(Bloomberg)—Silicon Valley has the lowest office vacancy rate in the U.S., even as technology companies embrace remote work.
Vacancies in the region south of San Francisco hit 11% in the first quarter, including space available for sublease, according to a report by brokerage Jones Lang LaSalle Inc. That put Silicon Valley at the bottom of a list of more than 50 places in the U.S.
Silicon Valley, the capital of the technology industry, went into the pandemic with little available office space. Companies so far have been paying the rent and holding onto their space even with most workers at home.
“It suggests the tech companies plan to continue to hire and, one way or another, have a pretty high percentage of their population back in the building,” said John Gates, chief executive officer of Americas Markets for JLL.
Major office markets have been hit hard over the past year. Companies have been re-evaluating how much space they need for workers, and some have put offices on the market as subleases.
New York’s office availability is the highest it’s been in at least 30 years, while San Francisco is also struggling. Still, vaccines have companies talking about getting back to the office, with some targeting September for a return.

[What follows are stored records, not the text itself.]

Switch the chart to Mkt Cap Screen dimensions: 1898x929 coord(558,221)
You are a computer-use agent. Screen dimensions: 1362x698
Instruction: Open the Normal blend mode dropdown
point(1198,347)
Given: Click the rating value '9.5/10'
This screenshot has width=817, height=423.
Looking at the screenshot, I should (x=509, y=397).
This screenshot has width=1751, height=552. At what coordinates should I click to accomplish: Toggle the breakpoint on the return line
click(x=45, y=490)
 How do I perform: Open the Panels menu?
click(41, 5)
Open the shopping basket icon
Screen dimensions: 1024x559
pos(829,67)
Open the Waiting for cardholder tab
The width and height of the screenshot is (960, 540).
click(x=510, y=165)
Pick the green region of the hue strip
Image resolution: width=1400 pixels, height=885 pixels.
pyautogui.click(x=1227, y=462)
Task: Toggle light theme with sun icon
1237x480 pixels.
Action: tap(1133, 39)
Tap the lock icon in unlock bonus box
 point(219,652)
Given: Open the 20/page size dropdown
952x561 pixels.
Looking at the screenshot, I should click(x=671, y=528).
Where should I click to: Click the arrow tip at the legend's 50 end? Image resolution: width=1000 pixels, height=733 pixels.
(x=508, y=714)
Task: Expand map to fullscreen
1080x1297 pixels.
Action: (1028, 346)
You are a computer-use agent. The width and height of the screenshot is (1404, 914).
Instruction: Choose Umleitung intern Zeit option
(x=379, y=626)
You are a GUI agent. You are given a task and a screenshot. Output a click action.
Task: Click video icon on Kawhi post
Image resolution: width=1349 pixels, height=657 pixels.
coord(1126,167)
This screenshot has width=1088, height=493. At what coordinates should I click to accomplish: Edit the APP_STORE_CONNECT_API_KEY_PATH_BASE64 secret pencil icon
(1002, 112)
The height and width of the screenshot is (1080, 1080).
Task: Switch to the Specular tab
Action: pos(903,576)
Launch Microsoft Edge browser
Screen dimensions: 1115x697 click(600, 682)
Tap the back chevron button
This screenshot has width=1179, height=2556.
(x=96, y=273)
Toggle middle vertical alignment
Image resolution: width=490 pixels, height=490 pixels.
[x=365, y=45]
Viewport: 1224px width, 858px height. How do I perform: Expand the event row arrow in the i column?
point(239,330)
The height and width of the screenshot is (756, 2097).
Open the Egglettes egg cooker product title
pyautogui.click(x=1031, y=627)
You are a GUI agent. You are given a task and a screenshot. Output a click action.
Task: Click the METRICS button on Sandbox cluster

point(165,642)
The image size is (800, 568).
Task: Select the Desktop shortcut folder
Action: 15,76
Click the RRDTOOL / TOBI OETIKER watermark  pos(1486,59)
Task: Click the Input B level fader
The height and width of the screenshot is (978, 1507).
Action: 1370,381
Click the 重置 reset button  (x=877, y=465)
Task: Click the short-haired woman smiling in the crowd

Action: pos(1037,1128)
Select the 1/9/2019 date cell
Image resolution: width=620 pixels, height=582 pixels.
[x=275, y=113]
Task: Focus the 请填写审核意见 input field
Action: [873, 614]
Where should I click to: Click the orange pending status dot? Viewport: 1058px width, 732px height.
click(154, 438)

Google is opening some of its U.S. locations this month and has said it expects workers to eventually be at the office at least part of the week.
Manhattan-based developers, meanwhile, have been boosting investments in tech-friendly cities outside of New York. Tishman Speyer, the owner of Rockefeller Center, recently expanded its Silicon Valley presence with the purchase of an office campus in Sunnyvale.
In New York, the vacancy rate was 13% in the first quarter, while both Seattle and San Francisco were above 16%. Marketed rents in New York, San Francisco and Silicon Valley were the highest at $82.30, $82.16 and $60.57 per square foot, respectively, according to JLL.
Silicon Valley is more suburban than markets such as San Francisco or New York, meaning it might not have to fight as hard to lure workers back. Still, the area may face increased vacancies as supply grows. Two new developments recently hit the market without tenants, according to JLL.